Am I misinterpreting the question or is the question incorrect? What happens when an acid reacts with a base? What compound(s) are formed? A) Water only. B) Salt only. C) Metal oxides only. D) Salt and water.
I believe D is correct, but I have some doubts, can anyone verify?
What is your doubt?
Well when an acid react with a base it always forms salt and usually water. Emphasis on usually water. If water is formed usually and not always isn't it incorrect to say D is correct?
The way I see it is that D implies that salt and water are both always formed. I'm not sure if I may just be misinterpreting my English.

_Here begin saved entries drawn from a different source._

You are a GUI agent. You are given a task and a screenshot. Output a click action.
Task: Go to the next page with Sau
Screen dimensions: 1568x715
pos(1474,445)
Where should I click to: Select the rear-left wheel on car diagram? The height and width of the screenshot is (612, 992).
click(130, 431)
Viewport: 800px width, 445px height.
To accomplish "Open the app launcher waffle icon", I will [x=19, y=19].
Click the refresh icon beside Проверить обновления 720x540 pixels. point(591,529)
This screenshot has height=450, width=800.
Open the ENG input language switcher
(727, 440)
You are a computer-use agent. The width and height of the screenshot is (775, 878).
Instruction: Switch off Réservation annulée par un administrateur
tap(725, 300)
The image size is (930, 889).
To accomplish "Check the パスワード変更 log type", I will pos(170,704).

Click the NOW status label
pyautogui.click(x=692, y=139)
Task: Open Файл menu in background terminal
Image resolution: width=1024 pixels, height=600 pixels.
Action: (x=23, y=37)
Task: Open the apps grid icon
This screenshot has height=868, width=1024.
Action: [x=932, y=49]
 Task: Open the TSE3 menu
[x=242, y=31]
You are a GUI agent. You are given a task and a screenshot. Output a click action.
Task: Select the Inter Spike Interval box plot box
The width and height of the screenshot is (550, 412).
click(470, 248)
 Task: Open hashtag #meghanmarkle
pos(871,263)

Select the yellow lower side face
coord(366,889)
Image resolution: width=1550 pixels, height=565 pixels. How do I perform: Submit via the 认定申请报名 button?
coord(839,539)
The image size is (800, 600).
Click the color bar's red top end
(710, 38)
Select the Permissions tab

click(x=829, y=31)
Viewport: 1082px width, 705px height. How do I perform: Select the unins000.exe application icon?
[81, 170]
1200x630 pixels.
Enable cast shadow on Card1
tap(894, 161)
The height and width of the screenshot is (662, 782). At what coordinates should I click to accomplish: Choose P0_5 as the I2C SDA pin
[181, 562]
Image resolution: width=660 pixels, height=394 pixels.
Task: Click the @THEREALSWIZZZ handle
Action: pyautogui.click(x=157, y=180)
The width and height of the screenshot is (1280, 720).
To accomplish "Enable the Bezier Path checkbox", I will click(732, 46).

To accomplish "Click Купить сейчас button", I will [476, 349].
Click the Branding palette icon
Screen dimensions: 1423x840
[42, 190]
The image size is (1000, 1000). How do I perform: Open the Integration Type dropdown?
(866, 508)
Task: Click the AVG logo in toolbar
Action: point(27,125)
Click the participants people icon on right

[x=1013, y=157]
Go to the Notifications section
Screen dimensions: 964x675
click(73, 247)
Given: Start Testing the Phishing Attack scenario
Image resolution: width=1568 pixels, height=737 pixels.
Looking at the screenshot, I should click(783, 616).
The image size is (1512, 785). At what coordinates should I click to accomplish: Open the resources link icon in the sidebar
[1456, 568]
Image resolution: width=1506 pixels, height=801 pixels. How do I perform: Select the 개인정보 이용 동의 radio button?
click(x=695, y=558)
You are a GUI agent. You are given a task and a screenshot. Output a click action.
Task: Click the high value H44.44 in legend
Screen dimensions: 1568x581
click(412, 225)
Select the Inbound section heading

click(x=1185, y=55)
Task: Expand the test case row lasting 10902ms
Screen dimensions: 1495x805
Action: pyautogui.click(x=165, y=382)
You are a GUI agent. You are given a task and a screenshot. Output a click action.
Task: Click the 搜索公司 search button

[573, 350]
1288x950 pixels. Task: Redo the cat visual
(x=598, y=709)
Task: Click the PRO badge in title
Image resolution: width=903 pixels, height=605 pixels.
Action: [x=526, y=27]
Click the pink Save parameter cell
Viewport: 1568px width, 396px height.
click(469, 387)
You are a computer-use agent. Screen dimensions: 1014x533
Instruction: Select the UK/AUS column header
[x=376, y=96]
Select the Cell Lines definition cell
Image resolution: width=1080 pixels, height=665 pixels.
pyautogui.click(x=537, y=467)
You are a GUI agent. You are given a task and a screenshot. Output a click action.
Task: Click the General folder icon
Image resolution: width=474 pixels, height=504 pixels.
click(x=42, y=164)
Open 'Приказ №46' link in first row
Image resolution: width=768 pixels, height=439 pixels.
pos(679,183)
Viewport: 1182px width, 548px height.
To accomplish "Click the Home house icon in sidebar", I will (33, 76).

Water is always formed. Look at it this way: Base give OH- and acid H+. Both are so in love with each other that whenever they come across each other, they combine and give water.
yeah water and salt both r formed..!
Does that clear it?
So basically you are saying that: \[Acid + base → salt + water\] Always?
\[HCl (aq) + NH3 (aq) \implies NH4CL (aq)\] No water, just salt is produce...
Well I missed out an important part. My statement holds for only aqueous solutions. In non aqueous solutions we do not have availability of OH- ions. The O atom is necessary for formation of water.
Most of the neutralization reactions in chemistry are carried out in aqueous medium and hence in almost all cases we get water as byproduct. Thus it is safe mark D as right answer.